The comment struck such a nerve in me that I impulsively gave her a hug. I held her hand and said, “Your life matters, Ms. Carter. Your life matters.”

“As much as the button serves the purpose of being a visible symbol of my stance, it is also a constant reminder to myself to be more compassionate, sympathetic and culturally humble, even more so when seeing patients.”

Recently, as videos of anti-Black police brutality spread across the internet and the value of Black lives became, yet again, a political deliberation, I told myself that enough was enough and bought a Black Lives Matter button for my hospital lanyard.

It was the best 70 cents I’d ever spent.

Criticism ensued. A scientist at an adjacent laboratory from where I worked over the summer made it a point to clarify that such political gestures were why people didn’t trust science anymore. A nurse acquaintance told me, “You will change your mind when you find out that these patients rarely follow orders.” And a neighbor inquired, “Why must you make a statement out of everything?”

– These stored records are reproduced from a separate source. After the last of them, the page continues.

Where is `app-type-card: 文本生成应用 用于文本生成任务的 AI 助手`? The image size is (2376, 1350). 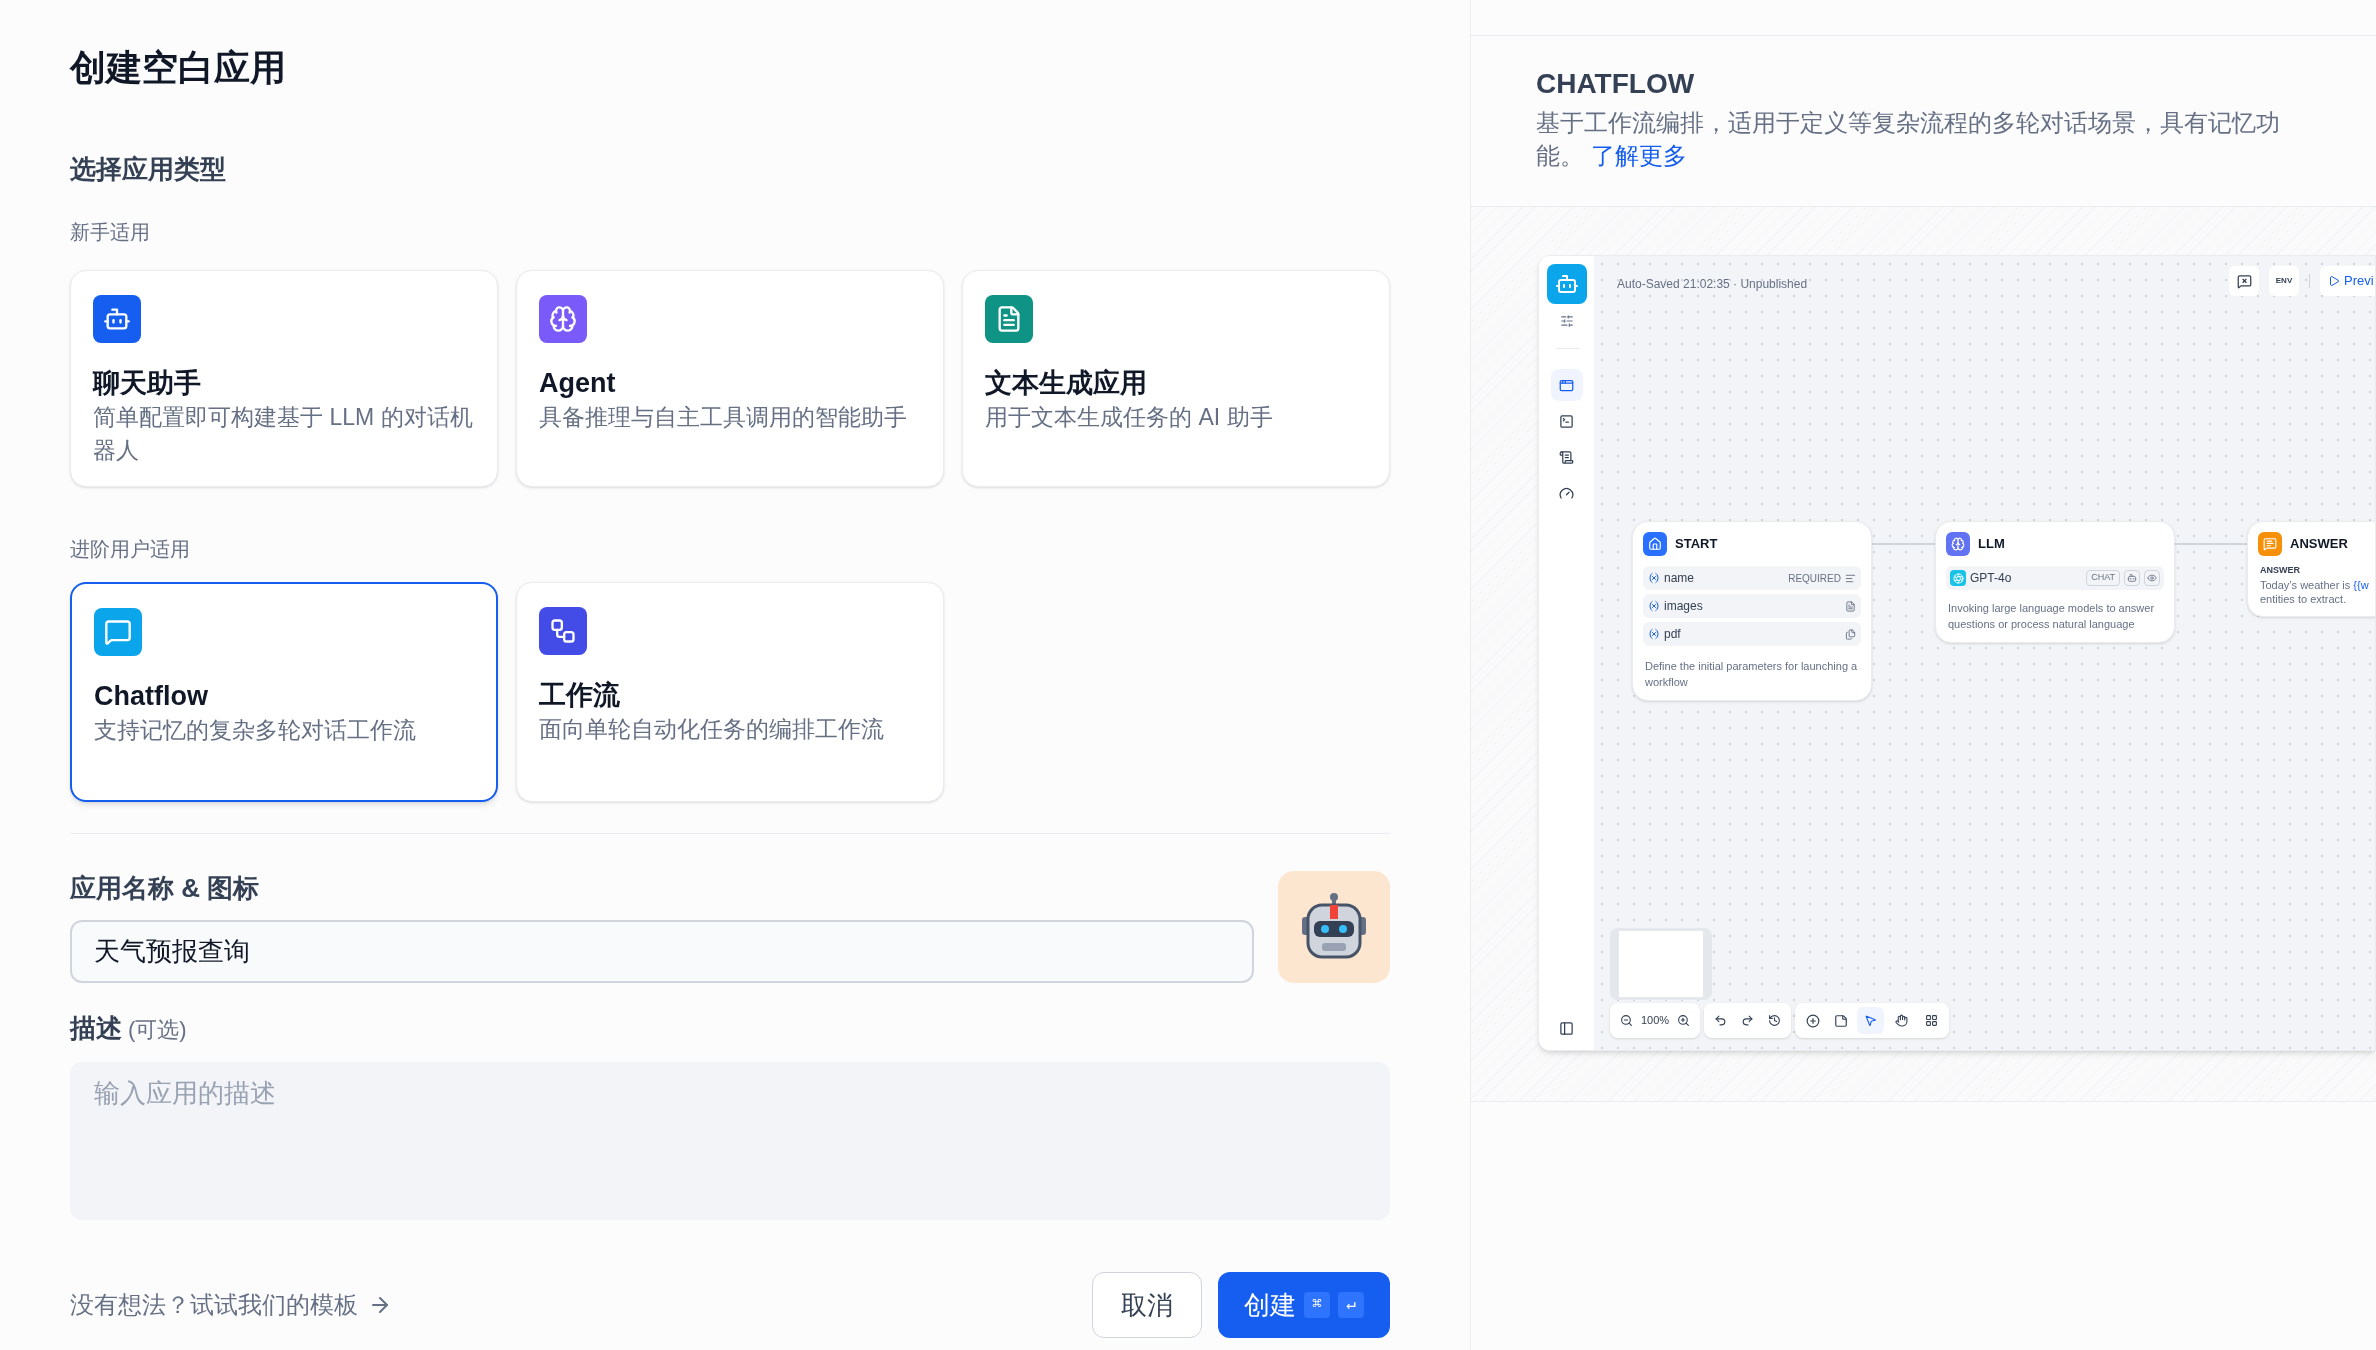
app-type-card: 文本生成应用 用于文本生成任务的 AI 助手 is located at coordinates (1176, 378).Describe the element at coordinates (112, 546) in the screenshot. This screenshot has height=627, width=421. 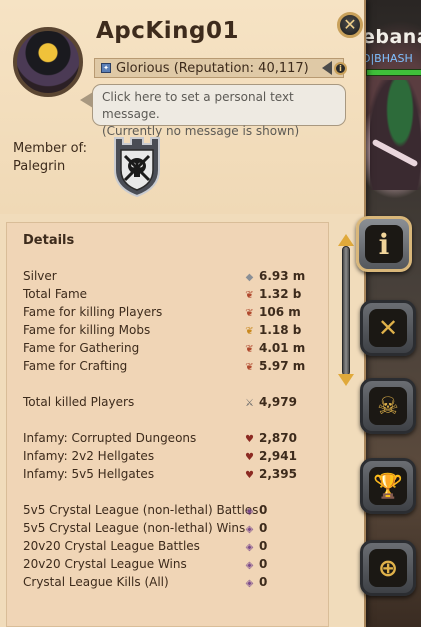
I see `stat-label: 20v20 Crystal League Battles` at that location.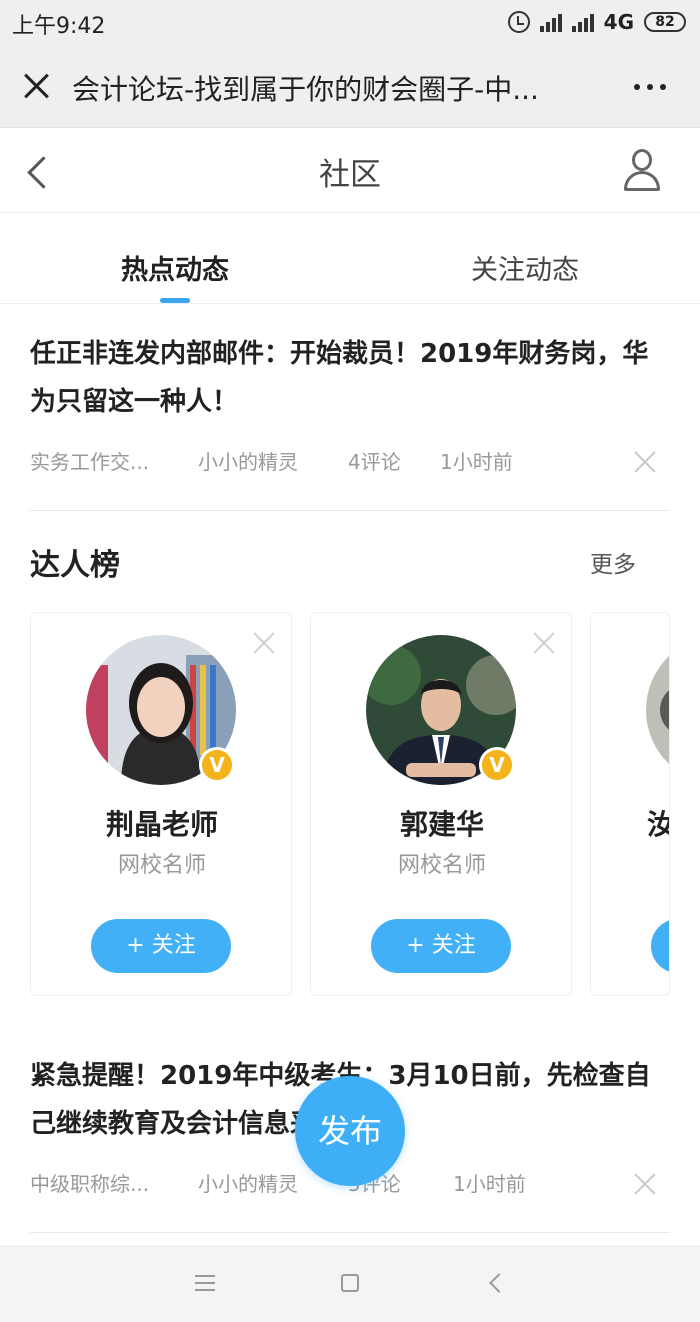 The height and width of the screenshot is (1322, 700). What do you see at coordinates (525, 268) in the screenshot?
I see `tab-following: 关注动态` at bounding box center [525, 268].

But I let the negative comments slide as I thought of Ms. Carter, who unfortunately passed away from COVID-19 a few months later. And I know there are many Ms. Carters out there who might feel the same sense of despondency as they think about their lives and reflect on their experiences navigating the health care system. As much as the button serves the purpose of being a visible symbol of my stance, it is also a constant reminder to myself to be more compassionate, sympathetic and culturally humble, even more so when seeing patients.

The history of medicine painfully illustrates its pivotal role in perpetuating racial disparities. For instance, the Tuskegee syphilis study — sponsored by the United States Public Health Service — is just one out of many examples of how Black lives have been devalued in the past.

And the ripple effect of these injustices lives with us till this day. COVID-19 mortality has disproportionately affected Black communities. Black children are three times more likely to die within a month of surgery than their white counterparts. And Black youth have more than three times the number of new HIV diagnoses than white youth in the United States.

But we still have time to turn this around and make a tangible difference in the lives of those who are most vulnerable. And something as simple as wearing a pin can serve as a reminder to prioritize diversity. Until we can speak through our actions to the Ms. Carters of the world that their lives matter, there’s a lot more work left to do.

Lala Tanmoy (Tom) Das is an MD-PhD student in the Weill Cornell/Rockefeller University/Memorial Sloan Kettering Tri-Institutional Program. He lives with his partner, Eric, in New York City.